**ASSIGNMENT:**
Line by line, set down the records below from the first line through the line containing "Task: Open the Related menu". Omit the pictures.

[Dataset entries]
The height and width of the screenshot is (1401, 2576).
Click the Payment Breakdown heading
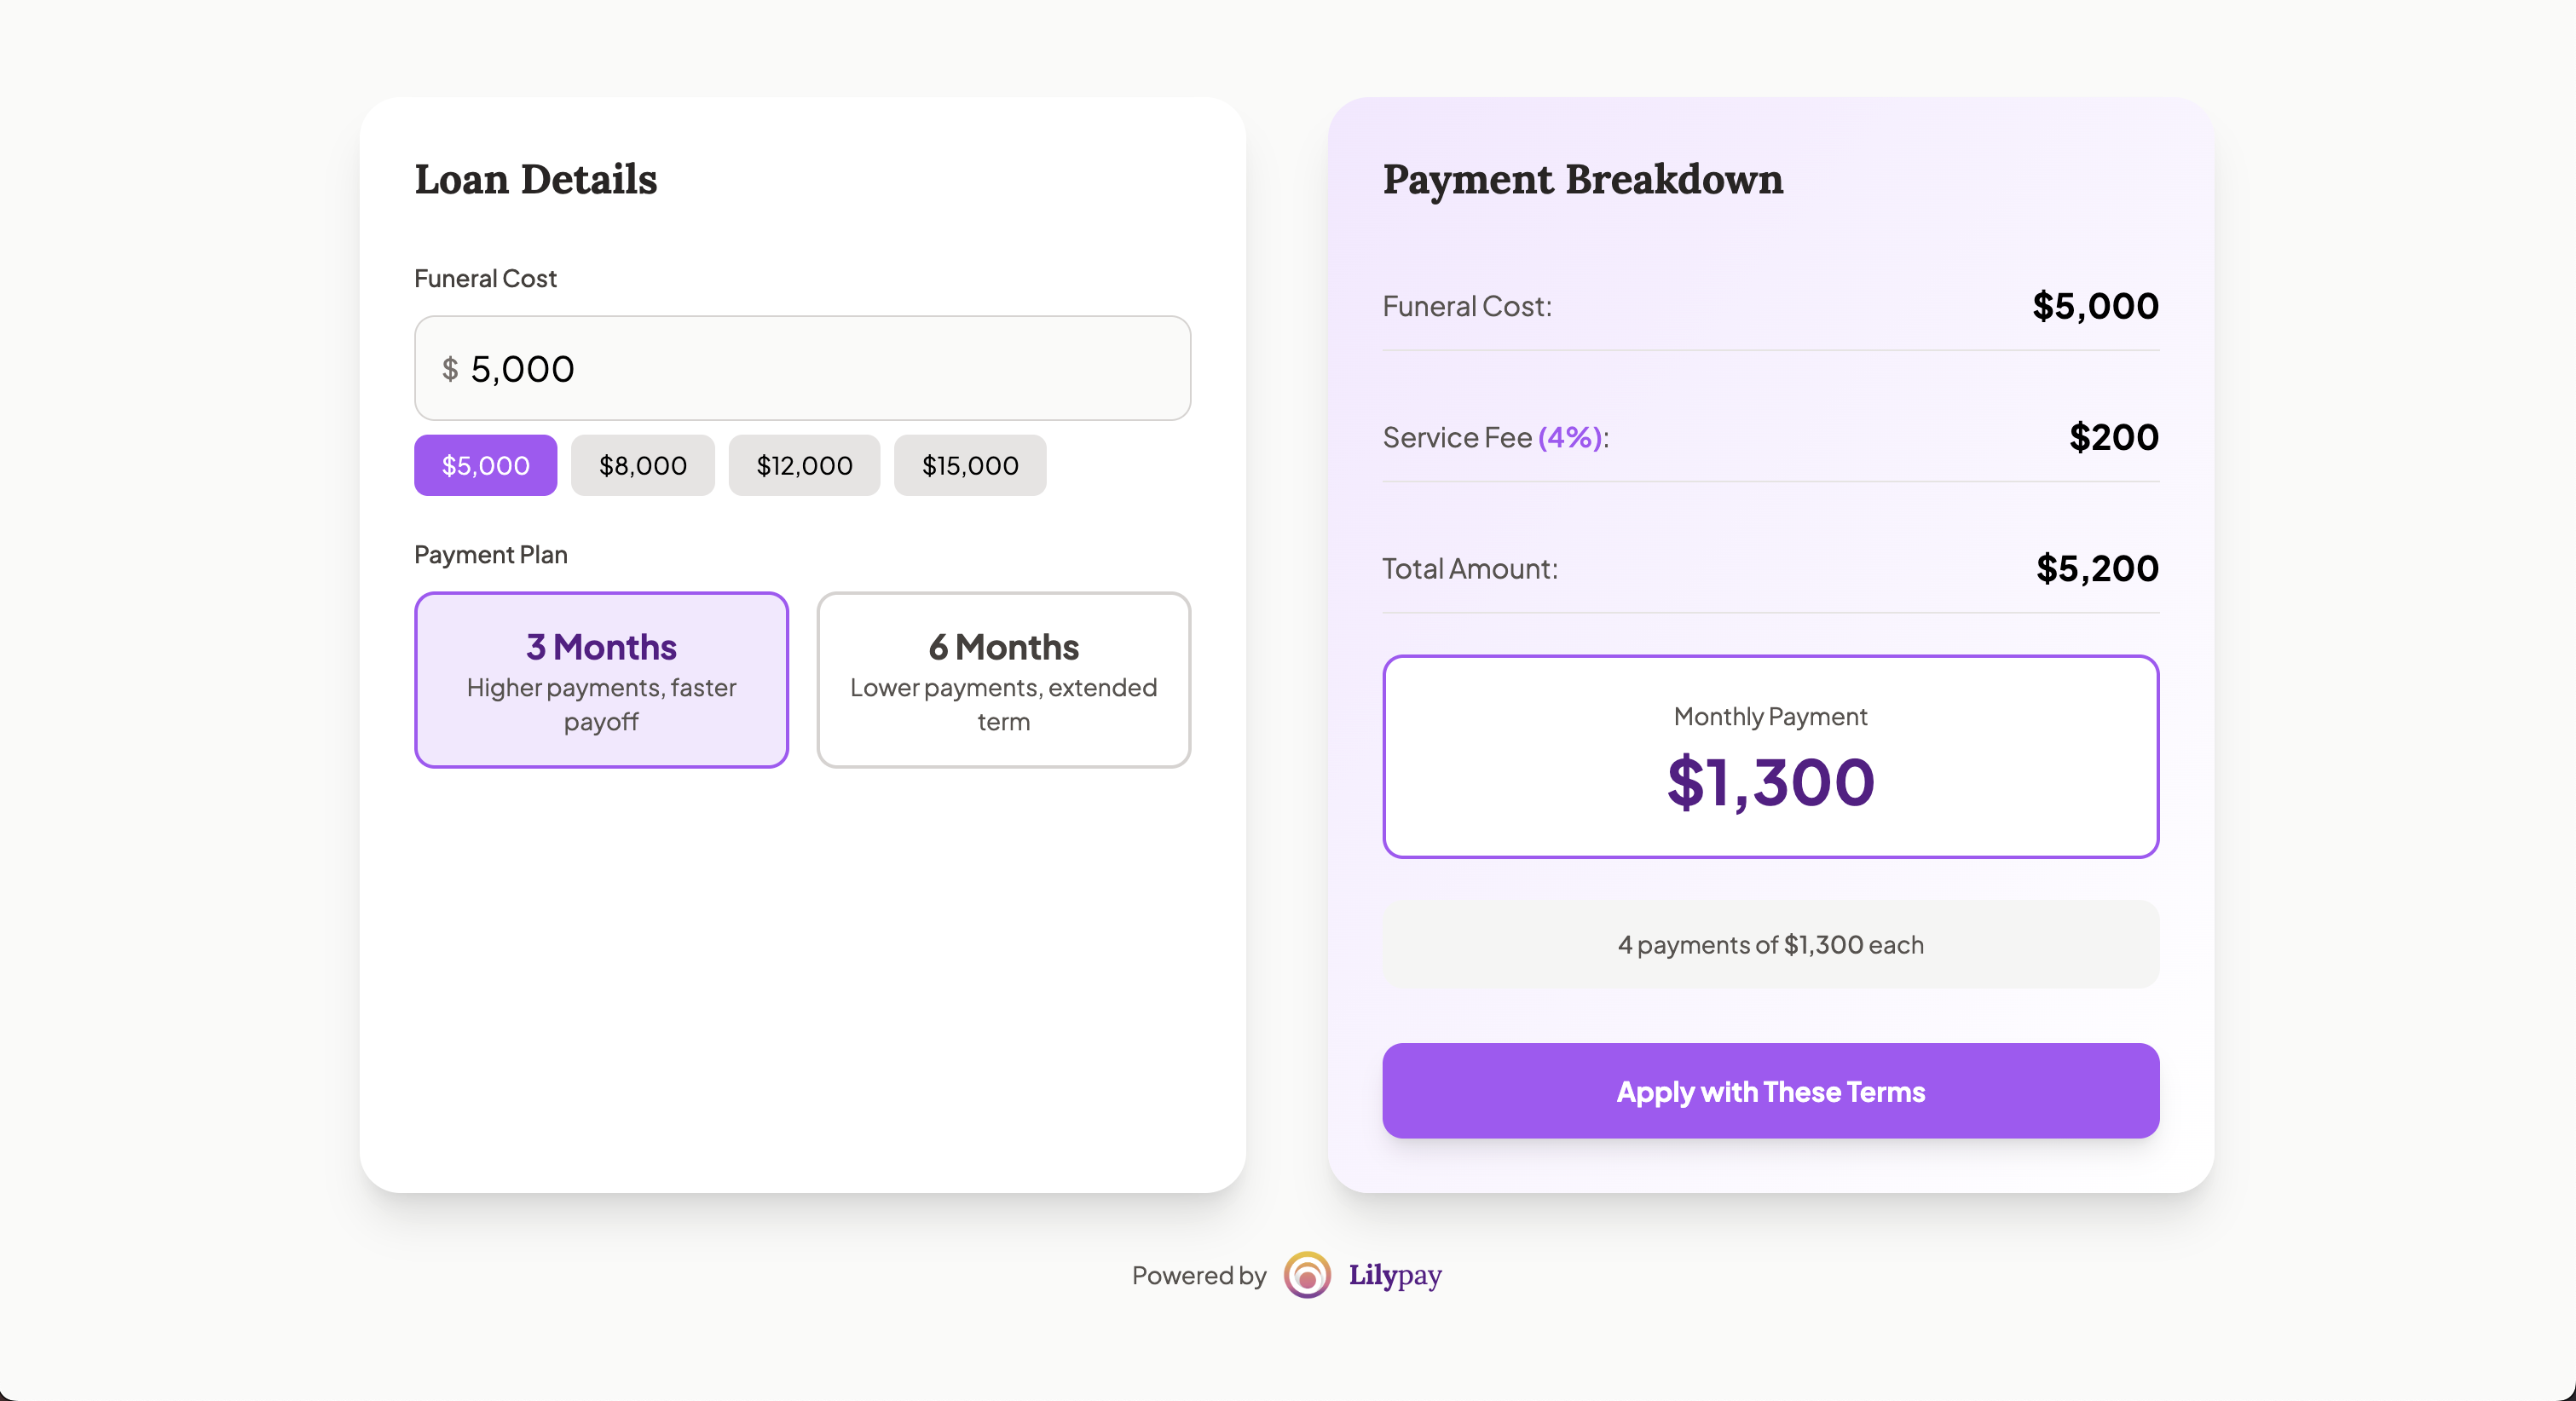[x=1582, y=180]
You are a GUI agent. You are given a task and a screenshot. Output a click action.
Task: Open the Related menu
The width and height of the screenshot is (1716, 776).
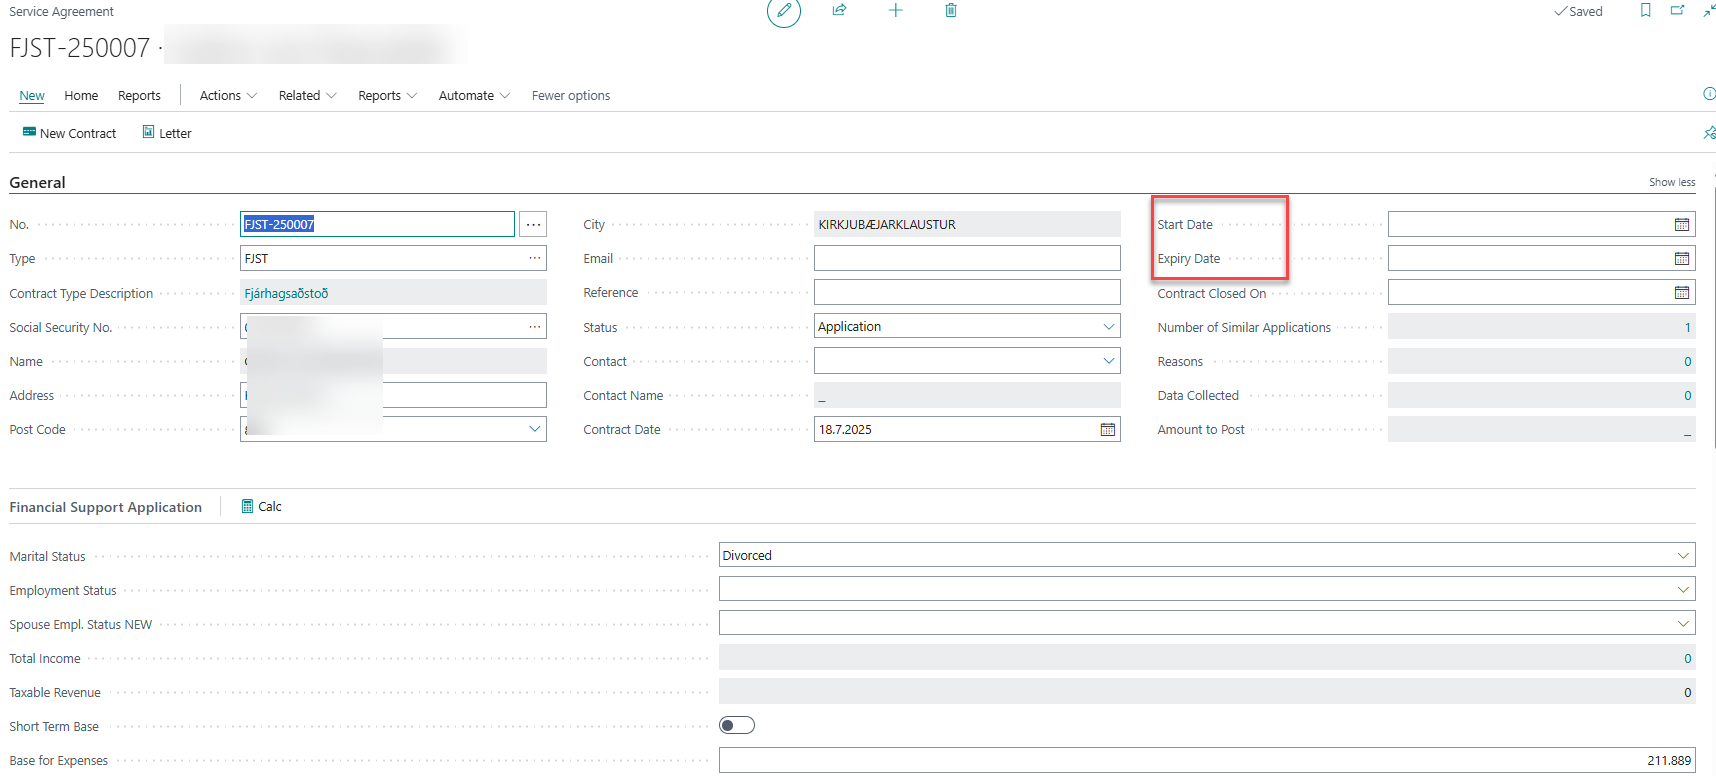coord(307,96)
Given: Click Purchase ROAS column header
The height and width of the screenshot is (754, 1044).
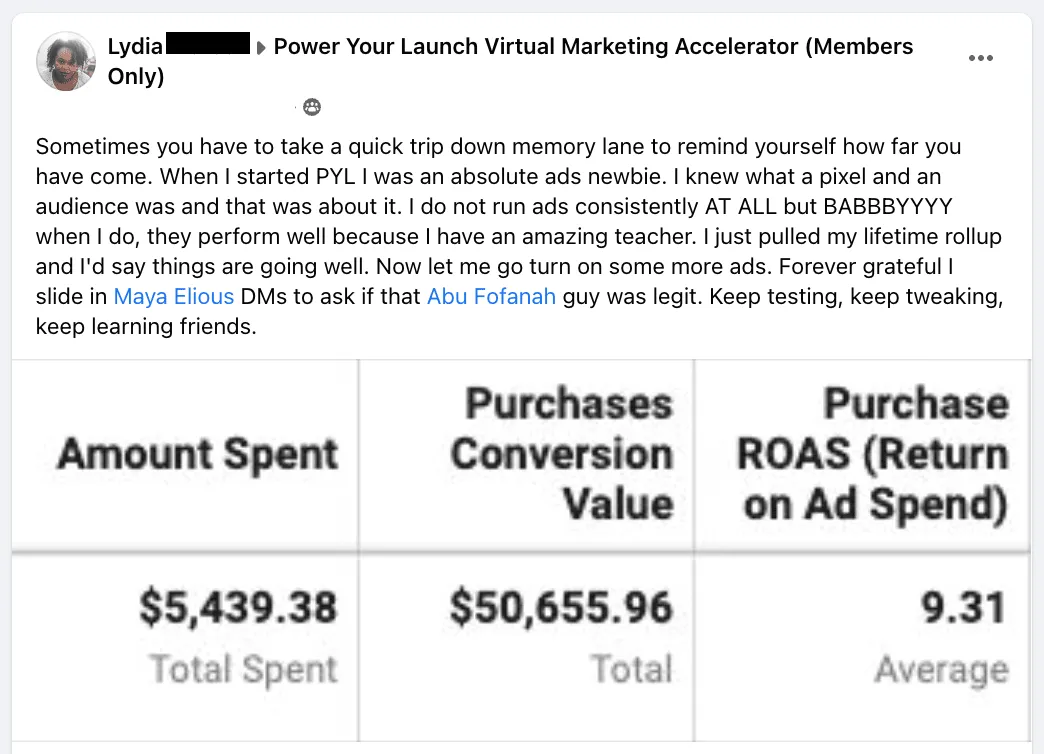Looking at the screenshot, I should pos(873,454).
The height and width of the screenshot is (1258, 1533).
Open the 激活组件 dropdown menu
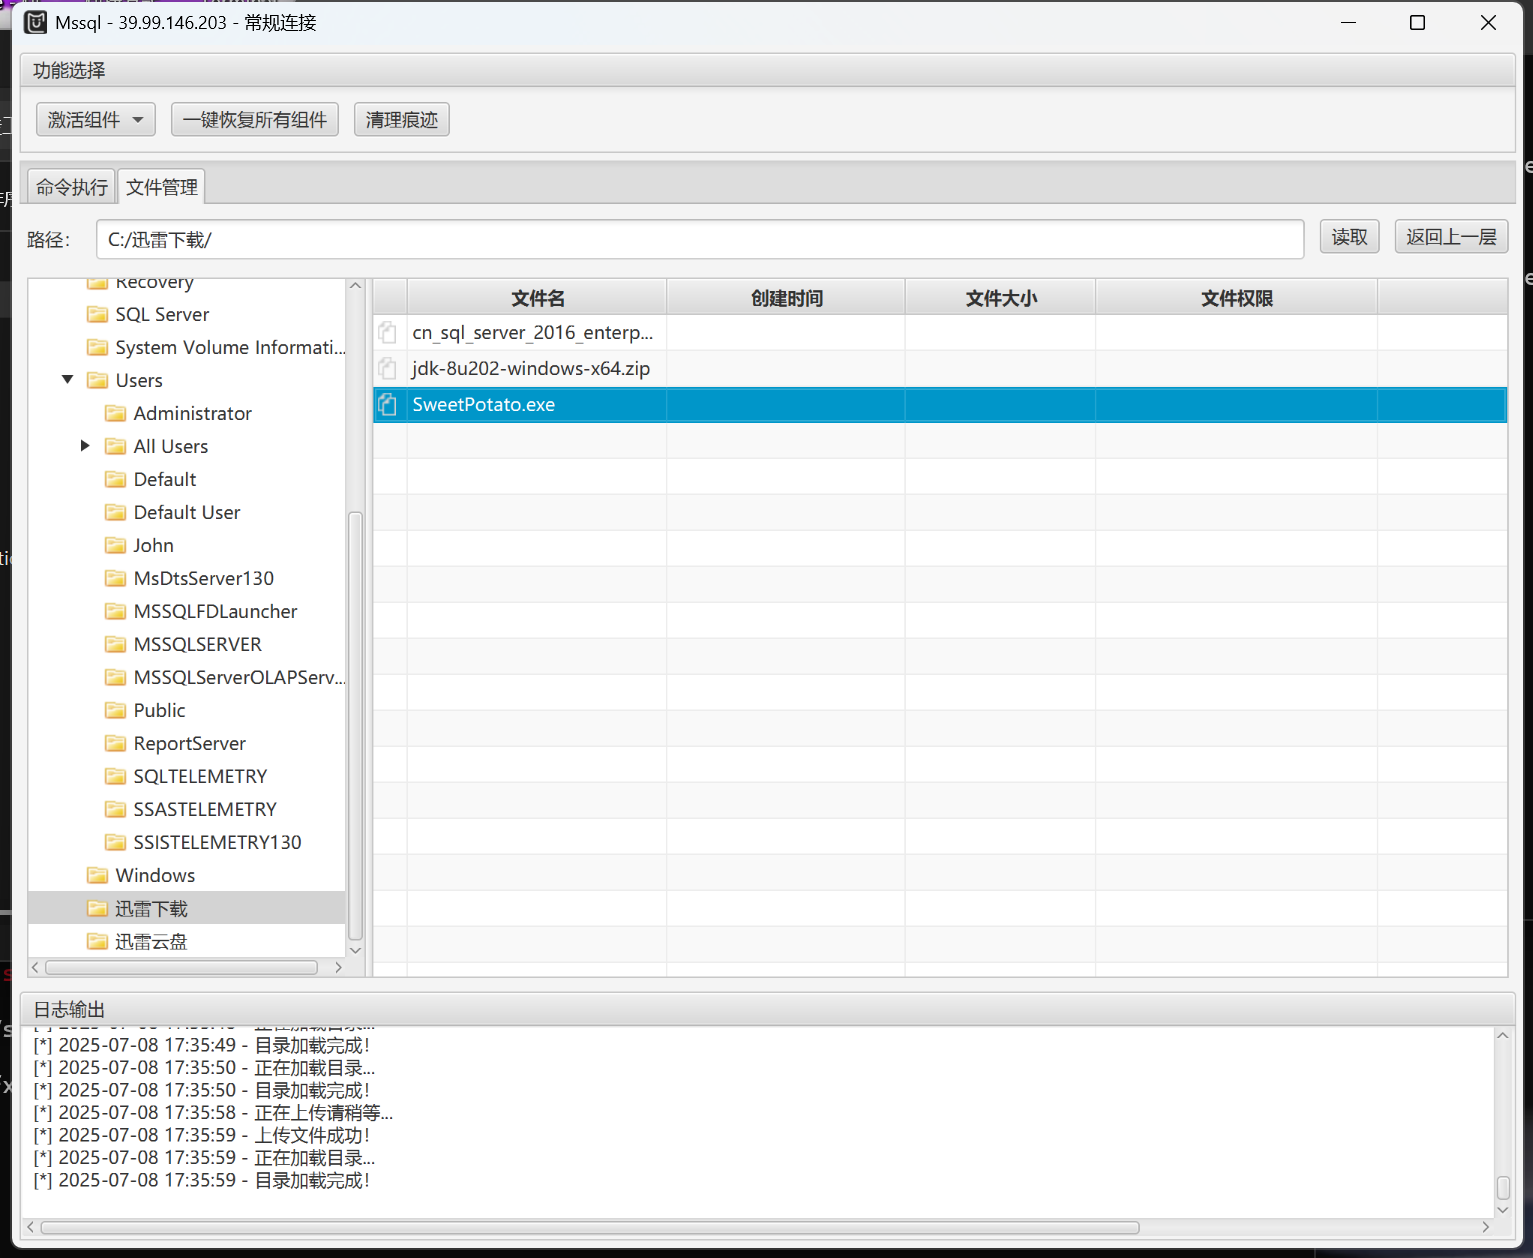(96, 120)

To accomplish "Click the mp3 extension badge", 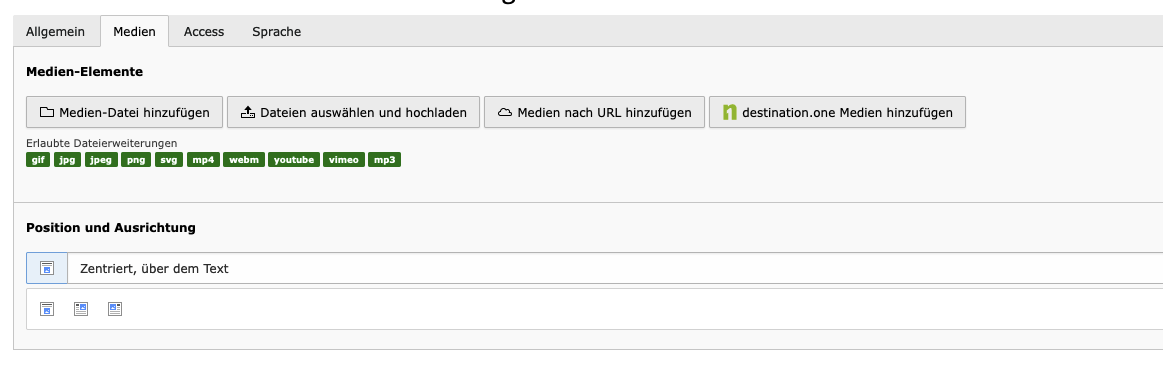I will click(x=384, y=160).
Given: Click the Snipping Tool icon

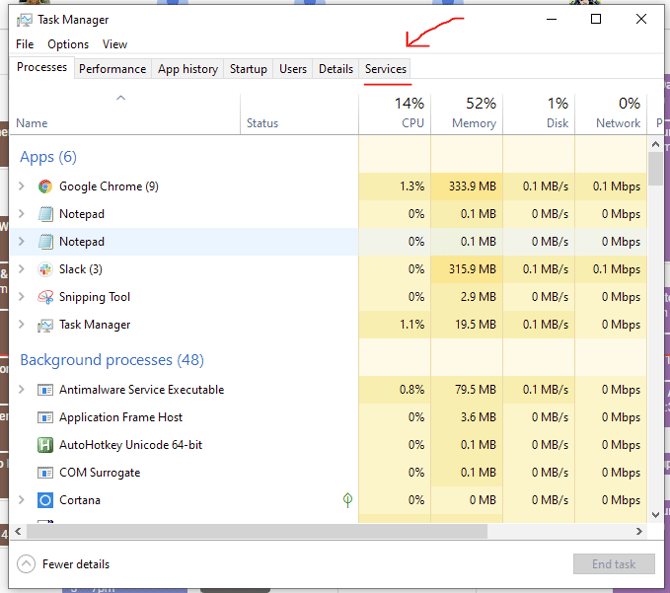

**WRITTEN RESPONSE:**
The height and width of the screenshot is (1401, 2576).
Click the Payment Breakdown heading
[x=1582, y=180]
You are a GUI agent. You are given a task and a screenshot. Output a click action.
Task: Open the Related menu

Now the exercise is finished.